Dubbed “Stegosploit,” the technique lets hackers hide malicious code inside the pixels of an image, hiding a malware exploit in plain sight to infect target victims.

Just look at the image and you are HACKED!

Shah demonstrated the technique during a talk titled, “Stegosploit: Hacking With Pictures,” he gave on Thursday at the Amsterdam hacking conference Hack In The Box.
According to Shah, “a good exploit is one that is delivered in style.”
Keeping this in mind, Shah discovered a way to hide malicious code directly into an image, rather than hiding it in email attachments, PDFs or other types of files that are typically used to deliver and spread malicious exploits.
To do so, Shah used Steganography — a technique of hiding messages and contents within a digital graphic image, making the messages impossible to spot with the naked eye.

Here’s How to Hack digital pictures to send malicious exploits:

Until now Steganography is used to communicate secretly with each other by disguising a message in a way that anyone intercepting the communication will not realise it’s true purpose.
Steganography is also being used by terrorist organisations to communicate securely with each other by sending messages to image and video files, due to which NSA officials are forced to watch Porn and much porn.
However in this case, instead of secret messages, the malicious code or exploit is encoded inside the image’s pixels, which is then decoded using an HTML 5 Canvas element that allows for dynamic, scriptable rendering of images.

The “Secret Sauce” behind Stegosploit — this is what Shah calls it.

I don’t need to host a blog,” Shah told Motherboard, “I don’t need to host a website at all.
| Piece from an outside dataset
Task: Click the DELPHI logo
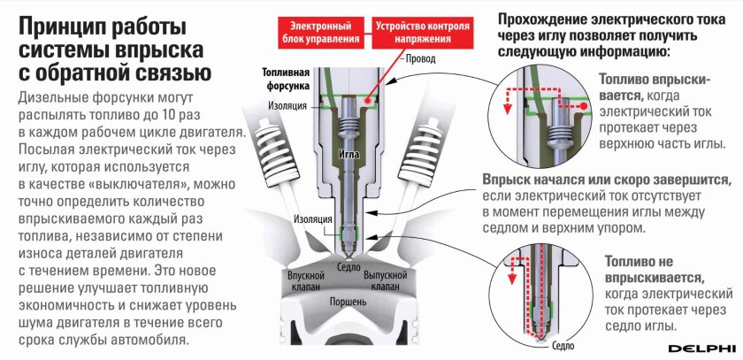(704, 347)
I don’t even need to register a domain. I can [just] take an image, upload it somewhere and if I just point you toward that image, and you load this image in a browser, it will detonate.

The malicious code, dubbed IMAJS, is a combination of both image code as well as JavaScript hidden into a JPG or PNG image file. Shah hides the malicious code within the image’s pixels, and unless somebody zoom a lot into it, the image looks just fine from the outside.

Video Demonstration:

Shah demonstrated to Lorenzo Franceschi of Motherboard exactly how his hack works. He used Franceschi’s profile picture and then prepared a demonstration video using his picture as the scapegoat.
In the first video presentation, Shah shows a step by step process on how it is possible to hide malicious code inside an image file using steganography technique. You can watch the video given below:

In the second video, Shah shows how his Stegosploit actually works. His exploit works only when the target opens the image file on his or her web browser and clicks on the picture.
You are HACKED!
Once the image is clicked, the system’s CPU shoots up to 100 percent usage, which indicates the exploit successfully worked. The malicious code IMAJS then sends the target machine’s data back to the attacker, thereby creating a text file on the target computer that says — “You are hacked!

Shah also has programmed his malicious image to do more stealthy tasks, like downloading and installing spyware on victim’s machine, as well as stealing sensitive data out of the victim’s computer.

The bottom line here is:

You should not presume the image files as “innocent” anymore, as they can hide malicious code deep inside its pixels that could infect your computers.

Therefore, always make sure before you click on one.

Shah has been working on the research [PDF] during his spare time for almost five years, but he has not tested his technique on popular image sharing websites like Dropbox or Imgur. He also admitted that his method might not work everywhere.